**SET TASK**:
Carry on the passage about declassifying political archives, picking up right after its final sentence.

**TEXT PROVIDED**:
# # # # # # #

The other reason that political archives cannot be fully open to the public is that some of them are defined by national security agencies as “permanently classified pursuant to the Classified National Security Information Protection Act (國家機密保護法).”
The proposed amendment, along with the Ministry of Justice’s proposed revision of the Classified National Security Information Protection Act, seeks to remove the “permanently classified” regulation.
According to the proposed amendment to the Political Archives Act, once every 10 years, a political file would be reviewed and a determination would be made as to whether it should be declassified.
However, the justice ministry’s proposal does not put a limit on the number of reviews, which means files could still be “permanently classified.” In other words, as the files can be reviewed repeatedly, the agencies can refuse to declassify documents that are disadvantageous to them as many times as they need.

# # # # # # #

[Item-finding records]

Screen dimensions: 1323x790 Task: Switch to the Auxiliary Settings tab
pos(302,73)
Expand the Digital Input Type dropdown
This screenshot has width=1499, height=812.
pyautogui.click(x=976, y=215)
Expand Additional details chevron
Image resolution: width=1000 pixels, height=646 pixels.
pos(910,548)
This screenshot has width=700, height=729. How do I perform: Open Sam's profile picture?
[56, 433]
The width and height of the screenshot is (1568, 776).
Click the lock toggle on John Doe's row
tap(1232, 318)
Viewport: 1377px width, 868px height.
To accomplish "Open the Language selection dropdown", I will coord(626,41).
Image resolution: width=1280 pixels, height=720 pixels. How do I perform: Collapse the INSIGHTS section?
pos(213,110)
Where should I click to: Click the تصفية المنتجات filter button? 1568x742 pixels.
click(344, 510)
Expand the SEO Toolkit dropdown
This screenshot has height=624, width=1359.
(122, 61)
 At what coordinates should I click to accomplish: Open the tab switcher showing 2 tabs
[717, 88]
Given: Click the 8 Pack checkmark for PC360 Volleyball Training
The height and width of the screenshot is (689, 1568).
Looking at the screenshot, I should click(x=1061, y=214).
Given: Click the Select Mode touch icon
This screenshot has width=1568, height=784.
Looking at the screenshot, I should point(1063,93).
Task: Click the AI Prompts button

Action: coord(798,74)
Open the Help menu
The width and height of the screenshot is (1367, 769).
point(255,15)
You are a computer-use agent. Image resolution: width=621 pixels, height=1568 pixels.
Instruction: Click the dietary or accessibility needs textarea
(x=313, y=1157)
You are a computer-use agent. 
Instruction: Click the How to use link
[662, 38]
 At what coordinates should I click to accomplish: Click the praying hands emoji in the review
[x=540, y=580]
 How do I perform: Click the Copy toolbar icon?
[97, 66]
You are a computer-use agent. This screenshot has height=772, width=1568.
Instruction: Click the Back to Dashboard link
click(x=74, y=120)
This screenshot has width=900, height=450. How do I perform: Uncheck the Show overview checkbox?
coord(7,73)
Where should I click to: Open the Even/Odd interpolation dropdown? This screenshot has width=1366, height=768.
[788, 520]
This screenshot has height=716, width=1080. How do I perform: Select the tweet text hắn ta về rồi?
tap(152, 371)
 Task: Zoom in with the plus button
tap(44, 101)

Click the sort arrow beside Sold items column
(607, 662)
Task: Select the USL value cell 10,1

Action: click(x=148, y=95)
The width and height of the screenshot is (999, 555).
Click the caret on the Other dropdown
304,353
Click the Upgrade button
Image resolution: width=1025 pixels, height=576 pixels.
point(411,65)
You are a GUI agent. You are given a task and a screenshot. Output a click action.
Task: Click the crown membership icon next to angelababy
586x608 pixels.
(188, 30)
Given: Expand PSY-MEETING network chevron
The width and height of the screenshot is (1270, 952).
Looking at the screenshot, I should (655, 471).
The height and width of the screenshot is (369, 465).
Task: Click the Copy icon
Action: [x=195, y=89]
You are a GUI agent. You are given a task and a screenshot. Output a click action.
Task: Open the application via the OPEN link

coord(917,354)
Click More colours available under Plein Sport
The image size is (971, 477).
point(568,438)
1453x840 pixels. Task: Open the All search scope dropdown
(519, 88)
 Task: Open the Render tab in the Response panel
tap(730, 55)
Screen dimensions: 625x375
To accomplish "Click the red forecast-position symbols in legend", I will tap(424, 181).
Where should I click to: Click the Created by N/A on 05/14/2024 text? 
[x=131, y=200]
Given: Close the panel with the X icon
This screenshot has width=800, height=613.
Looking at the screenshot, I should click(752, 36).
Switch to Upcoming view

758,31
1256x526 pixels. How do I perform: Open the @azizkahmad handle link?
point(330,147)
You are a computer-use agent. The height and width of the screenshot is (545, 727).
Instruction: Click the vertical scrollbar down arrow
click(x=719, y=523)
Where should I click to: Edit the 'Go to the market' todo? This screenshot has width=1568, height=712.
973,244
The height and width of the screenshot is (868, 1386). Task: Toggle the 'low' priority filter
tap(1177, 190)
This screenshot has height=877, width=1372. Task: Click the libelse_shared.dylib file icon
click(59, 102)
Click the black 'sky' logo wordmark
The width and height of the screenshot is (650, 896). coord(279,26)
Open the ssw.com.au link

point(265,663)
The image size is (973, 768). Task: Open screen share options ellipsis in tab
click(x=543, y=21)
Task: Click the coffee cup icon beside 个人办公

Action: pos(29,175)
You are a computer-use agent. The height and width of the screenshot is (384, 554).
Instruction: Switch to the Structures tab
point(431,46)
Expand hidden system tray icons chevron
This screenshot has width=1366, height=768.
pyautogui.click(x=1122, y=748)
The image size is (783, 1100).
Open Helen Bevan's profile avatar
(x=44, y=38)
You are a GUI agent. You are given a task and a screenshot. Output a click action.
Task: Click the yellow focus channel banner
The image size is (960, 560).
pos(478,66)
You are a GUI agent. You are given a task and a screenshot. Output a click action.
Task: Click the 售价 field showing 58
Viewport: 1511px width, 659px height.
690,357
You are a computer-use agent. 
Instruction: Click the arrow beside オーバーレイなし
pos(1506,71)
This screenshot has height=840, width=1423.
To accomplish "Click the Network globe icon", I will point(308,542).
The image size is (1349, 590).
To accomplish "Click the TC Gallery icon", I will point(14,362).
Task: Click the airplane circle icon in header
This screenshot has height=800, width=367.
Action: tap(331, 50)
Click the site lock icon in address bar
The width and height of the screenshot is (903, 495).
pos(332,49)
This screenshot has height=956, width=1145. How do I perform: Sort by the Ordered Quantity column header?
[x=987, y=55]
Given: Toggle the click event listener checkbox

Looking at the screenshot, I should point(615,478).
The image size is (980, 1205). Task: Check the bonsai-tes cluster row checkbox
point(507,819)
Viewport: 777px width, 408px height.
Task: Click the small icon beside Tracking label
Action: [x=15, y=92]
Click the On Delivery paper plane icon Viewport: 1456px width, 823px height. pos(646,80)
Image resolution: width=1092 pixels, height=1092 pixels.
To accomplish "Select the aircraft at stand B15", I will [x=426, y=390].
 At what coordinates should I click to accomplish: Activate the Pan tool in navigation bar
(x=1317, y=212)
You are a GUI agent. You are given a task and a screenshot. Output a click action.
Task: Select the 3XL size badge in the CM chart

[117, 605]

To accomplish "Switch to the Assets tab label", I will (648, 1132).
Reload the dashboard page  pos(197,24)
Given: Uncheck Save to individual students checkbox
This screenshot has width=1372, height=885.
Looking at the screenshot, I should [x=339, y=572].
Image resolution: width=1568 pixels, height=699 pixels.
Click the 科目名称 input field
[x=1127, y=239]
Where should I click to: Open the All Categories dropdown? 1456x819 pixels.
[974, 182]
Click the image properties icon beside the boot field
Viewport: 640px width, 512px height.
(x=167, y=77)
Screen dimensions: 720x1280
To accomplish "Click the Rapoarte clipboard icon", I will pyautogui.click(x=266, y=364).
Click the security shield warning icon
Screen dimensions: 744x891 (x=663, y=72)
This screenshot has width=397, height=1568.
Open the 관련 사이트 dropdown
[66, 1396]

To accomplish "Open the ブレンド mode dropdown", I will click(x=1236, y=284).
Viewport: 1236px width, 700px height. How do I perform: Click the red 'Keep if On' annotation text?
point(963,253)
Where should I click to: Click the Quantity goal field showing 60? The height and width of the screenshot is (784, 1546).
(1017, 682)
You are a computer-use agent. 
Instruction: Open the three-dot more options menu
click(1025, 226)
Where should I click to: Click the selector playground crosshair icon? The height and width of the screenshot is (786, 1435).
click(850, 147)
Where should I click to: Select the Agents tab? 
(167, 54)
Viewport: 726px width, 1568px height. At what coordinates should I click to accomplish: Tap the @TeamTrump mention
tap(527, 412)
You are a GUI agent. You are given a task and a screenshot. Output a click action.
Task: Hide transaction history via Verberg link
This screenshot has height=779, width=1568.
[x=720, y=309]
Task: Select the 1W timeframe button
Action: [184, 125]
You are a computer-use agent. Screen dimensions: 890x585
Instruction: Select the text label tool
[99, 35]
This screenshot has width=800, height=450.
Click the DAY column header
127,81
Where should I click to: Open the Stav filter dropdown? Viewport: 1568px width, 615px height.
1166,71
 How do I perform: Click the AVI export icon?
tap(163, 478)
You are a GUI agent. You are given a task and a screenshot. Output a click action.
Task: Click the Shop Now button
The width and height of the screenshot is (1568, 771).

# # # # # # #

**TASK RESPONSE**:
As a special act for archival control, the Political Archives Act should have stipulated specific regulations for “political files, especially for classified files that are considered controversial. Moreover, it should not be affected by the Classified National Security Information Protection Act. The political archives are the cornerstone of historical truth. Government agencies should not interfere with the declassification on the pretext of national security.
A consensus has already been formed on whether the political archives should be declassified. The proposed amendment should tackle the fundamental problem: Files that are more than 30 years old should be fully open to the public.
Lin Hai-sheng works in cultural conservation.